スランプ状態で家族とも疎遠なチェロクは、最初はドクチュルに反発するものの、次第にバレエを純粋に楽しむドクチュルに感化され、人生経験豊富な彼の言葉に心を開き…。

「ナビ」は、韓国語で「蝶」のこと。『ナビレラ』は「蝶のように羽ばたく」という意味で、バレエの美しい舞を蝶に見立て、ドクチュルとチェロクがバレエという同じ夢を追いかけて羽ばたく様子を描いています。

韓国では、2019年に 『ダーウィン・ヤング 悪の起源』をはじめとした小説・漫画原作のミュージカルに定評があるソウル芸術団がミュージカル化。待望の再演が実施された2021年には、ドラマ『ナビレラ -それでも蝶は舞う-』が放送され、現在はNetflixにてドラマ全12話が配信されています。

ドラマ版はドクチュル役を韓国ドラマのレジェンド俳優パク・イナン、チェロクを数多くのNetflixドラマに主演し、「Netflixの息子」と親しまれている若手俳優ソン・ガンが演じており、韓ドラファンの間でも人気の高い作品です。

原作そのもの?!三浦宏規と川平慈英の初共演に注目

日本版『ナビレラ -それでも蝶は舞う-』の台本と演出を手掛けるのは劇団KAKUTAを旗揚げし、2018年に舞台『荒れ野』でリアルな人間ドラマを描き、第70回読売文学賞を受賞した桑原裕子さん。

そしてイ・チェロク役は三浦宏規さん、シム・ドクチュル役は川平慈英さんです。

三浦宏規さんといえば舞台『キングダム』の信、ミュージカル『のだめカンタービレ』の千秋真一など、最近では漫画・映画原作の舞台作品での好演が記憶に新しいですが、実は5歳からクラシックバレエを習っているバレエの実力者でもあります。

数々のコンクールに入賞し、ハクを演じた舞台『千と千尋の神隠し』では、オーディションで演出のジョン・ケアードからダンスの振り付けを自ら考えるように言われたそう。
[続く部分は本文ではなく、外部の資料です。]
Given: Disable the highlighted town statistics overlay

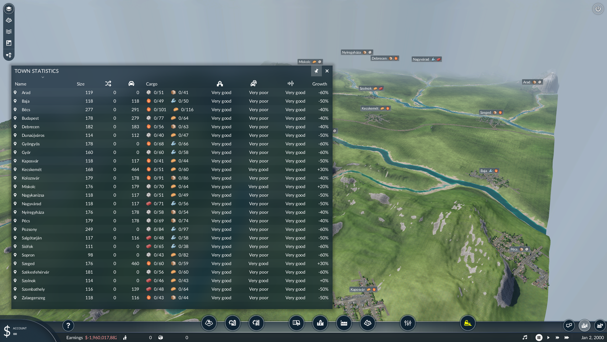Looking at the screenshot, I should pos(584,325).
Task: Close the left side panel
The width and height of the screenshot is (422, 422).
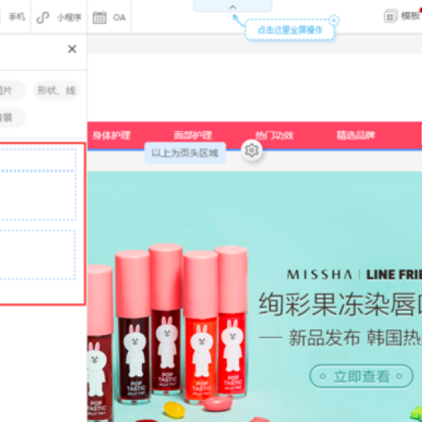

一流のバレリーノを目指すチェロクに、三浦さんはまさに適役なのではないでしょうか?バレエシーンに期待が高まりますね。

川平慈英さんは、ミュージカル『ビッグ・フィッシュ』の茶目っ気と愛に溢れたエドワード役で、第45回菊田一夫演劇賞を受賞しています。川平さんが演じるドクチュルのハラボジ(韓国語でおじいちゃんの意)ならではの優しい言葉と思いやりは、本作の魅力の一つ。今回の舞台でも、川平さんのドクチュルが私たち観客の心に響く言葉や歌を届けてくれることでしょう。

三浦さんと川平さんが共演するのは、今回が初めて。三浦さんは『ビッグ・フィッシュ』を見て川平さんに憧れていたそうで、お二人の初共演にも注目したいところです。

ミュージカル『ナビレラ -それでも蝶は舞う-』は、2024年5月18日(土)から6月8日(土)まで東京・日比谷シアタークリエにて上演。一般チケットの発売は、各社プレイガイドにて3月23日(土)からです。チケットの詳細は作品公式HPよりご確認いただけます。

さきこ

作品ポスターには、蝶のように軽やかに舞う三浦さんのチェロクとその姿に少年のようなキラキラとした眼差しを向ける川平さんのドクチュルが写っています。 このビジュアルを見ただけでも、作品が持つ温かさが胸にジーンと伝わってきました。 新年度が明けてからの開幕ですので、新しいことを始める人、始めようと思っている人の背中を押してくれるような作品になるかもしれませんね。